Bit Fitting

Fitting a bit to your horse for the best possible performance requires consideration of the anatomy of your horse’s mouth, thinking through the cheek pieces and their intended function, and the opportunity to ride in the bit multiple times.

Examples of Well-fitted Bits

dressage collections bit fitting

Here we have a S3 noseband and a properly fitted bit that isn't pulling on the horse's mouth.

dressage collections good bit fitting

Again, and from a different angle, here you can see a bridle with an S1 noseband, properly fitted broadband, comfort for the TMJ, and a bit that isn't pulling on the mouth.

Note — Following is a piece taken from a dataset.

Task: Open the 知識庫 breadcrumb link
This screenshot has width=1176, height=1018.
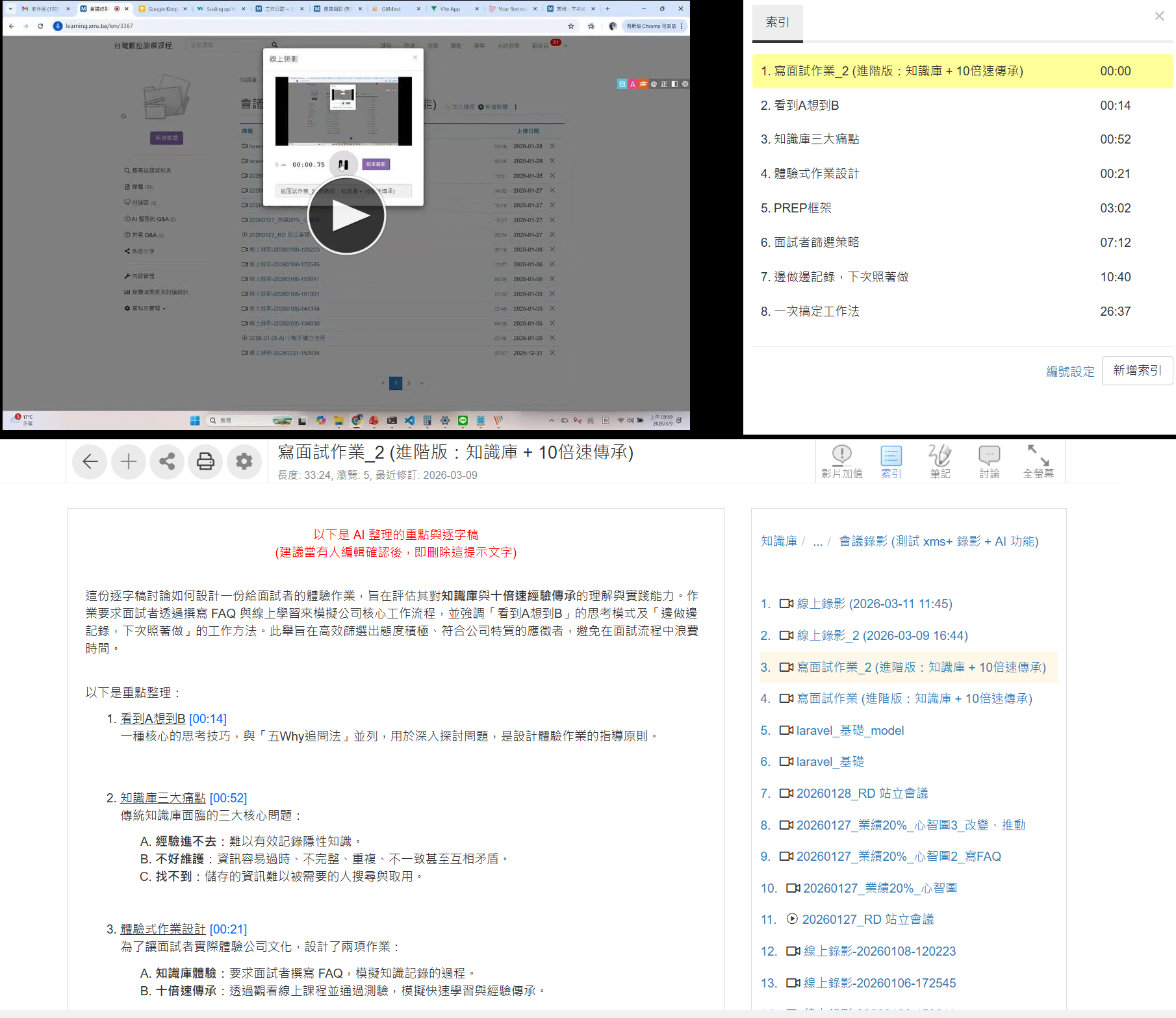Action: tap(778, 542)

Determine the correct size based on anatomy: 

  1. First consider the thickness of the bit.  You can ask your equine dentist, or you can do the 2-finger test.  Hold your index and middle finger together and insert into the mouth from the side in the location where the bit will sit.  Measure the pressure when the incisors are closed.   If there is pressure on both fingers, a thinner mouthpiece is in order (14-16 mm).  If there is little or no pressure on the fingers a thicker mouthpiece can be used (16-18 mm).    Avoid using a bit that is too thick as it can cause pain and bruising to the palate.  Horses might be seen as head tossers, or irritable by snatching away the reins, if the bit is too thick. 
  2. Second consider the size (length) of the mouthpiece and style of the mouthpiece
    • Loose ring snaffles should not have more than 5 mm space between the corners of the mouth and the bit-ring on each side.  The ring should be able to move freely and not pinch the corners of the mouth
    • Eggbutts, Bauchers, and Weymouth bits should fit closely to the corners of the mouth and therefore are typically smaller for a given horse than the loose ring note: the mouth piece of a Weymouth bit is the focus, if you feel the top ring is too close it is quite easy to bend the ring out slightly to provide a better fit.  Going for a bigger size will only make it possible for the bit to slide through the mouth, which is not desirable.
    • Bradoons should be the same as the standard snaffle size and shape because they will lie in the same position with the Weymouth positioned lower.  The Weymouth should be about 0.5cm smaller than the Bradoon. 
    • Single jointed bits exert pressure from the reins to the edges of the tongue and lower jaw bones.  For horses with a flat palate or small oral cavity the joint could cause pressure and bruise the palate
    • Double jointed bits distribute pressure from the reins over a wider surface area onto the tongue and are more anatomically shaped for the horses mouth often making it more comfortable for the horse and more effective for the rider.
3. Determine cheek pieces by their intended function
      • Loose Ring Snaffles transmit pressure from the reins to the tongue and lower jaw without pressure on the poll.
      • Eggbutt snaffles transmit 90% of the pressure from the reins to the tongue and lower jaw with 10% pressure on the poll.  These bits provide more directional guidance to the horse than a Loose Ring.
      • Baucher bits allow more control over horses that evade upwards and help encourage a rounder outline.